• What you need to do: Every entry must be duplicated word for word.

----

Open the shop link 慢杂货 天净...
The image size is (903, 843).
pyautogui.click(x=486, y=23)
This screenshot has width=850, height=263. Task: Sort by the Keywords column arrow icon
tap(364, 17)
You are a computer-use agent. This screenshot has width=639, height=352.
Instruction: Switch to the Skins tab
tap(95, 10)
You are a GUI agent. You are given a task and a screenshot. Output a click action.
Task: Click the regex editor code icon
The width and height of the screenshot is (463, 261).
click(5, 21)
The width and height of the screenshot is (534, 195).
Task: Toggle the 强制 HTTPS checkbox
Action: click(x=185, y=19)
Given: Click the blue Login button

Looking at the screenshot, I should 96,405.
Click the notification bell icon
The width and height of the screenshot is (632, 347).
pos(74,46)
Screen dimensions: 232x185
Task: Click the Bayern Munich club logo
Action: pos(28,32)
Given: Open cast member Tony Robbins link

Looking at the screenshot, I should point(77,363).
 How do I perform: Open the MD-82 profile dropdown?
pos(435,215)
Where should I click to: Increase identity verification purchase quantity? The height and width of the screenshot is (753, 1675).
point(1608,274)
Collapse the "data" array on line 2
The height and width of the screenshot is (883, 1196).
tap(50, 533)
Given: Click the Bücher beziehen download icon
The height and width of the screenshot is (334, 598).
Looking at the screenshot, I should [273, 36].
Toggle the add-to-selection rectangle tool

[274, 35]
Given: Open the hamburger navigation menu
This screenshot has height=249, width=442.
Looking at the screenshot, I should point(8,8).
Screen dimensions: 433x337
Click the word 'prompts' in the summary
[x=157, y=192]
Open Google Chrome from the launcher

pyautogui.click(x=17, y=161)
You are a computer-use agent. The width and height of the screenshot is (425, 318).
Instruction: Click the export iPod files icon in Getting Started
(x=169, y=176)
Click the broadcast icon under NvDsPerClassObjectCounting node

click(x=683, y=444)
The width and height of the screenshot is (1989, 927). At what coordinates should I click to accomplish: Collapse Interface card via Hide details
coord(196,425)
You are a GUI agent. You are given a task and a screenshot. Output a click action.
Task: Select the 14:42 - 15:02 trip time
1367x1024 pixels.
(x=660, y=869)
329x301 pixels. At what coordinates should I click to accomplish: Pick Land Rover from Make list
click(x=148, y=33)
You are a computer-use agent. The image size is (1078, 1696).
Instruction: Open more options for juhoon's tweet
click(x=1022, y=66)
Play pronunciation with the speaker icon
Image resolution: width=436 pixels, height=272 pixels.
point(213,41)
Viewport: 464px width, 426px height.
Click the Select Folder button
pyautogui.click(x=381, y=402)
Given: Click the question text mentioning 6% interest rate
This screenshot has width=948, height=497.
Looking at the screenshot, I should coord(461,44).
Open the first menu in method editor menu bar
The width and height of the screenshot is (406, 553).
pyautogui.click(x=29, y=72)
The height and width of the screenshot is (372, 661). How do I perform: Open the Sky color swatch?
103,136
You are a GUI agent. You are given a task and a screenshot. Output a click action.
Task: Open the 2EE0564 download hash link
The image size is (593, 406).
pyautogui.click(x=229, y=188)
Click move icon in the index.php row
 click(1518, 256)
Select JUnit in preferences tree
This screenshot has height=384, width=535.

----

• Your solution:
Open the shop link 慢杂货 天净...
The image size is (903, 843).
pyautogui.click(x=486, y=23)
This screenshot has width=850, height=263. Task: Sort by the Keywords column arrow icon
tap(364, 17)
You are a computer-use agent. This screenshot has width=639, height=352.
Instruction: Switch to the Skins tab
tap(95, 10)
You are a GUI agent. You are given a task and a screenshot. Output a click action.
Task: Click the regex editor code icon
The width and height of the screenshot is (463, 261).
click(5, 21)
The width and height of the screenshot is (534, 195).
Task: Toggle the 强制 HTTPS checkbox
Action: click(x=185, y=19)
Given: Click the blue Login button

Looking at the screenshot, I should 96,405.
Click the notification bell icon
The width and height of the screenshot is (632, 347).
pos(74,46)
Screen dimensions: 232x185
Task: Click the Bayern Munich club logo
Action: pos(28,32)
Given: Open cast member Tony Robbins link

Looking at the screenshot, I should point(77,363).
 How do I perform: Open the MD-82 profile dropdown?
pos(435,215)
Where should I click to: Increase identity verification purchase quantity? The height and width of the screenshot is (753, 1675).
point(1608,274)
Collapse the "data" array on line 2
The height and width of the screenshot is (883, 1196).
tap(50, 533)
Given: Click the Bücher beziehen download icon
The height and width of the screenshot is (334, 598).
Looking at the screenshot, I should [273, 36].
Toggle the add-to-selection rectangle tool

[274, 35]
Given: Open the hamburger navigation menu
This screenshot has height=249, width=442.
Looking at the screenshot, I should point(8,8).
Screen dimensions: 433x337
Click the word 'prompts' in the summary
[x=157, y=192]
Open Google Chrome from the launcher

pyautogui.click(x=17, y=161)
You are a computer-use agent. The width and height of the screenshot is (425, 318).
Instruction: Click the export iPod files icon in Getting Started
(x=169, y=176)
Click the broadcast icon under NvDsPerClassObjectCounting node

click(x=683, y=444)
The width and height of the screenshot is (1989, 927). At what coordinates should I click to accomplish: Collapse Interface card via Hide details
coord(196,425)
You are a GUI agent. You are given a task and a screenshot. Output a click action.
Task: Select the 14:42 - 15:02 trip time
1367x1024 pixels.
(x=660, y=869)
329x301 pixels. At what coordinates should I click to accomplish: Pick Land Rover from Make list
click(x=148, y=33)
You are a computer-use agent. The image size is (1078, 1696).
Instruction: Open more options for juhoon's tweet
click(x=1022, y=66)
Play pronunciation with the speaker icon
Image resolution: width=436 pixels, height=272 pixels.
point(213,41)
Viewport: 464px width, 426px height.
Click the Select Folder button
pyautogui.click(x=381, y=402)
Given: Click the question text mentioning 6% interest rate
This screenshot has width=948, height=497.
Looking at the screenshot, I should coord(461,44).
Open the first menu in method editor menu bar
The width and height of the screenshot is (406, 553).
pyautogui.click(x=29, y=72)
The height and width of the screenshot is (372, 661). How do I perform: Open the Sky color swatch?
103,136
You are a GUI agent. You are given a task and a screenshot. Output a click action.
Task: Open the 2EE0564 download hash link
The image size is (593, 406).
pyautogui.click(x=229, y=188)
Click move icon in the index.php row
 click(1518, 256)
Select JUnit in preferences tree
This screenshot has height=384, width=535.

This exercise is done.